My mother suffered early decline, her hair frost-white, how many teeth remain?
The younger child got her hair, the elder got her teeth.
When I was just forty years old, the right molar on my upper jaw was destroyed.
From then on, the source of white stones, year after year, costs me management.
Soft as if plums turn sour, sparse like pomegranate seeds in a crack.
The root floats, touched easily it wobbles; its strength weak, encountering pressure it crumbles.
I dread hard chestnuts with their pits, but find tender meats quite delicious.
Slow stewing is naturally good, quick swallowing is just a temporary fix.
Pricking the fat is like uprooting villains, picking the fine threads is hard as pulling down a fortress.
Repeated probing lets the wind in repeatedly; one moment of relief, the structure collapses.
Shaking, the swelling runs through my cheekbone; the gnawing pain pierces to the marrow.
Outwardly, like a row of shells, yet inside, it's truly empty like receding gums.
A red dragon stirs the misty vapors, the jade pool swells with clear fluid.
The heavenly drum cannot be struck, the golden cauldron is but licked in vain.
The wet nurse, old and unashamed; the weaver girl, young and pleased with herself.
Graceful charm has long been extinct, how can blood and vigor be relied upon?
In the morning, I grind and treat with pungent salt; at dusk, I rinse with fragrant angelica.

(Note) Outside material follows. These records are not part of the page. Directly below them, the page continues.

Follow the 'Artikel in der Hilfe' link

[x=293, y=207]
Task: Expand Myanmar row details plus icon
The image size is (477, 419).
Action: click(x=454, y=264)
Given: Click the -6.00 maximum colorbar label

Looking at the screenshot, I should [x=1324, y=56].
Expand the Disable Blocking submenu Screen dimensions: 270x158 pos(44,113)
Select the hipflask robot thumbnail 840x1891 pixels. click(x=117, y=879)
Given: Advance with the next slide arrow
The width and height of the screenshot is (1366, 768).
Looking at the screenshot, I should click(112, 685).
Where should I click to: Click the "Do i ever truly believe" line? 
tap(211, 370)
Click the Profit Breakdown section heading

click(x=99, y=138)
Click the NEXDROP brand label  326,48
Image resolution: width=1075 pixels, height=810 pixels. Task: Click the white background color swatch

Perhaps it can still support the precarious, not yet to the point of failing utterly.
The grand official's mutton is so rich, the marquis's minced fish even more delicious.
Though there's no complaint of scraping the pot, I cannot avoid the shame of flattering the stove.
Bean curd, soft, yields to the chopsticks; millet porridge, smooth, flows from the spoon.
I do not worry about hunger within, but laugh at being full to death.
The tongue survives because it is soft—this saying I dare not affirm.